## Enunciado A
Responda com base no texto sobre leitura na BNCC:
(i) O que a habilidade de código EI01EF05 propõe que as crianças façam?
(ii) Em que página da BNCC aparece a habilidade EI03EF08?
(iii) O que as crianças devem definir ao recontar histórias ouvidas, segundo a habilidade EI03EF04?
## Enunciado B
As afirmações abaixo estão de acordo com o texto sobre leitura na BNCC? Responda sim ou não a cada uma e cite as palavras do texto que decidem a questão.
(i) A BNCC faz um grande investimento na compreensão de leitura.
(ii) A habilidade EI02EF03 trata da direção da leitura, de cima para baixo e da esquerda para a direita.
(iii) A discussão introdutória do campo de experiência "escuta, fala, pensamento e imaginação" apresenta sugestões de atividades para promover a leitura.
## Enunciado C
Quais são todos os códigos de habilidades da BNCC citados no texto sobre leitura na BNCC?

## Texto fornecido
_____
Com relação às práticas de leitura propostas, encontramos, na BNCC, a prescrição de algumas habilidades que visam motivar as crianças bem pequenas e as pequenas a participarem de situações de leitura ou de, autonomamente, interessarem-se por diferentes suportes textuais: “(EI01EF02) demonstrar interesse ao ouvir a leitura de poemas e a apresentação de músicas”; “(EI01EF03) demonstrar interesse ao ouvir histórias lidas ou contadas, observando ilustrações e os movimentos de leitura do adulto-leitor (modo de segurar o portador e de virar as páginas)” (Brasil. MEC, 2018, p. 49); e “(EI03EF08) selecionar livros e textos de gêneros conhecidos para a leitura de um adulto e(ou) para sua própria leitura (partindo de seu repertório sobre esses textos, como a recuperação pela memória, pela leitura das ilustrações etc.)” (Brasil. MEC, 2018, p. 50). Além de evidenciar o papel do adulto como leitor-modelo, também se sugere que as crianças bem pequenas já venham a acompanhar “(EI02EF03) [...] a direção da leitura (de cima para baixo, da esquerda para a direita)” e que, mesmo as menores, sejam estimuladas a “(EI01EF05) imitar as variações de entonação e gestos realizados pelos adultos, ao ler histórias e ao cantar” (Brasil. MEC, 2018, p. 49).

No que diz respeito à compreensão de leitura, vemos, na BNCC, um menor investimento. Além de esperar-se que as crianças possam “(EI02EF05) relatar [...] histórias ouvidas” (Brasil. MEC, 2018, p. 49) - não explicitando se são relatos de textos lidos ou contados pelo adulto -, preconiza-se que os meninos e as meninas da última faixa etária possam “(EI03EF04) recontar histórias ouvidas [...], definindo os contextos, os personagens, a estrutura da história” (Brasil. MEC, 2018, p. 49), também sem definição quanto ao formato das histórias ouvidas (contadas ou lidas). Cabe ressaltar que a discussão introdutória do campo de experiência “escuta, fala, pensamento e imaginação”, que aparece antes da listagem de habilidades ou objetivos a ele concernentes, não aprofunda razões para a promoção da leitura e da compreensão de textos nem apresenta sugestões de atividades que as promovam.
_____
## Linhas de dados
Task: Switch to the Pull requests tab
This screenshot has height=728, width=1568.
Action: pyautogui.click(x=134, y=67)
_____
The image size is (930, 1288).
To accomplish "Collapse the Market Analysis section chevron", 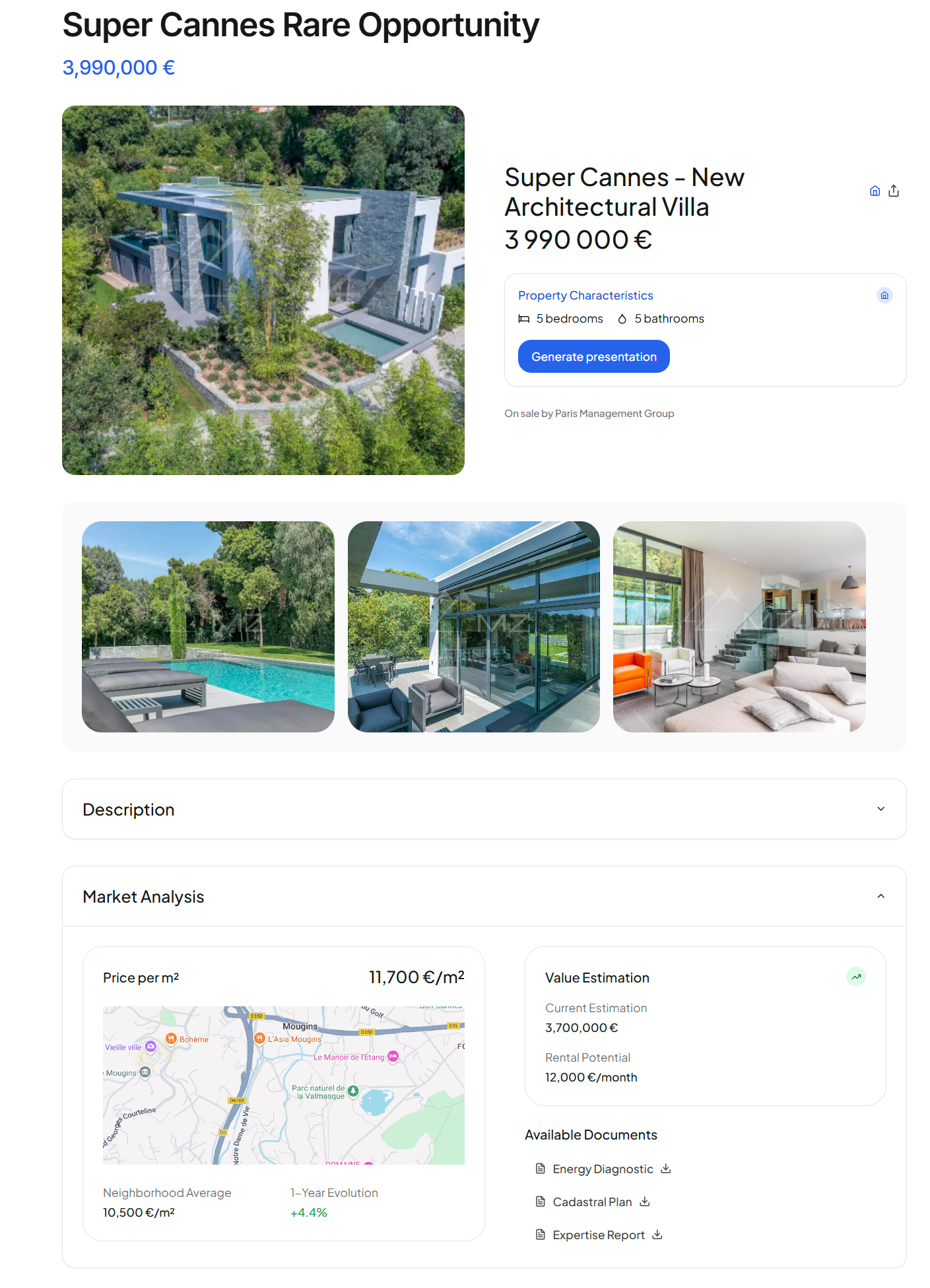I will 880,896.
_____
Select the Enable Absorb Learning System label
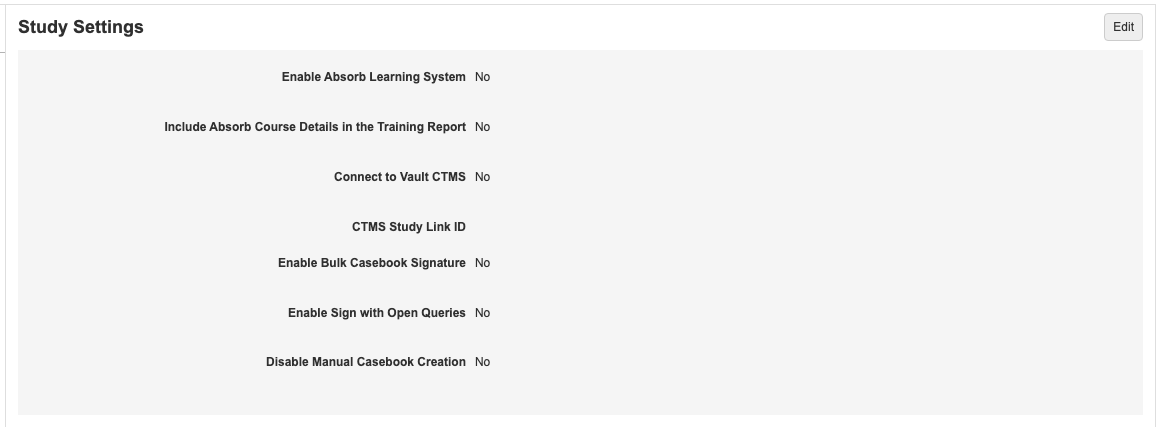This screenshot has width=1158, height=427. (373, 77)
_____
## Resolução A
(i) Imitar as variações de entonação e gestos realizados pelos adultos, ao ler histórias e ao cantar.
(ii) Na página 50.
(iii) Os contextos, os personagens e a estrutura da história.

## Resolução B
(i) Não: "No que diz respeito à compreensão de leitura, vemos, na BNCC, um menor investimento."
(ii) Sim: "(EI02EF03) [...] a direção da leitura (de cima para baixo, da esquerda para a direita)"
(iii) Não: "nem apresenta sugestões de atividades que as promovam"

## Resolução C
EI01EF02, EI01EF03, EI03EF08, EI02EF03, EI01EF05, EI02EF05, EI03EF04